U.N. experts tell me that, because of the way Council members are elected, there is a good chance that these countries will win seats.

The Human Rights Council is supposed to investigate human-rights abuses around the world. Its rotating member-countries are elected by the U.N.’s 193-country General Assembly, scheduled to hold a secret vote to elect 15 new Council members in October.

It wouldn’t be the first time that the Human Rights Council would include some of the bloodiest dictatorships as full-standing members.

Last year, the General Assembly elected Venezuela to the Council, ignoring the fact that dictator Nicolas Maduro’s death squads are responsible for more than 6,800 killings — most of them political — between early 2018 and mid 2019, according to the U.N.’s own High Commissioner for Human Rights, a separate agency.

Cuba, which has not held a free election in six decades, and Saudi Arabia, a repressive monarchy, have been Council members in recent years. They were forced to take a one-year break because, under Council rules, no member can serve more than six consecutive years.

Hillel Neuer, head of the Geneva-based independent watchdog group UN Watch, told me that both Cuba and Saudi Arabia have good chances of being elected.

“They’ve never lost an election for the Council,” Neuer said. “So if the past is a guide, they win.”

This is in part because, under U.N. rules, regional blocs at the U.N. separately elect three countries each for the Council’s membership elections. Then, the General Assembly generally rubber-stamps the regional groups’ decisions and votes for their picks.

So repressive regimes generally go out of their way to win seats at the Council because they want to stop U.N. investigations into their own human rights abuses.

Typically, countries such as Cuba, Venezuela, Saudi Arabia and Russia trade favors with democratic nations. For instance, Cuba will offer to campaign for democratic countries’ seats at U.N. economic commissions — which free countries are more interested in — in exchange for democracies’ support for a Cuban seat at the Council.

According to Neuer, of UNWatch, “To defeat Cuba, Washington and its friends must encourage a Costa Rica or another friendly democracy to run, and then Washington must lobby worldwide for countries to vote for that democracy.”

Problem is, President Trump has alienated America’s traditional European allies, and the United States has lost much of its international clout since Trump withdrew from the Paris Climate Change Accord and abdicated much of the U.S. leadership on human-rights issues by embracing North Korea’s brutal dictator, Russia’s Vladimir Putin and other autocrats without criticizing their human-rights abuses.

Trump has even refused to strongly condemn Saudi Arabia’s killing of Washington Post columnist Jamal Khashoggi, which, according to U.S. intelligence agencies, was ordered from the Saudi presidential palace. Thus, in the eyes of most democracies, the Trump administration has little moral authority to lead a human rights-related campaign.
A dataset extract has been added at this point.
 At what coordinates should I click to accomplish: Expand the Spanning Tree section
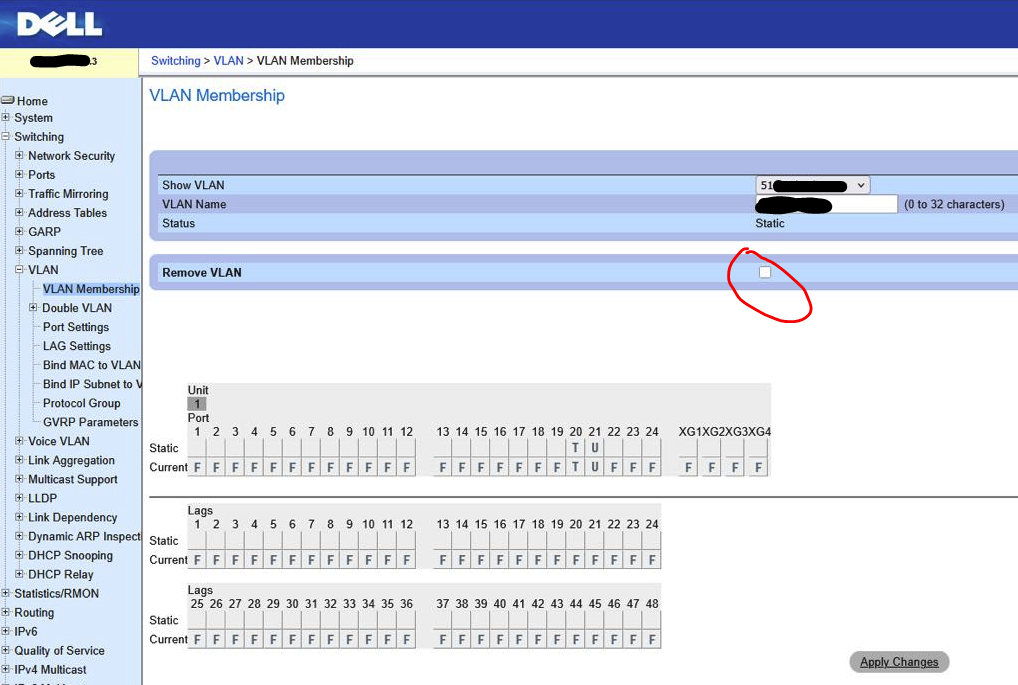(18, 250)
Still, the U.S. government should join with other world democracies in trying to stop new repressive regimes from joining the Council. Human-rights groups should step up their campaigns to stop this charade and to get Venezuela expelled from the Council.

A UN Watch petition named “Expel Maduro from the U.N. Human Rights Council” has already gathered more than 131,000 signatures on Change.org. It’s time to start an additional petition called: “Stop Cuba, Russia and Saudi Arabia from becoming members of the U.N. Human Rights Council.”

Let’s encourage Costa Rica or another democratic nation not currently on the Council to run against Cuba. Otherwise, the U.N.’s top human-rights body will be even more of a sham than it is now.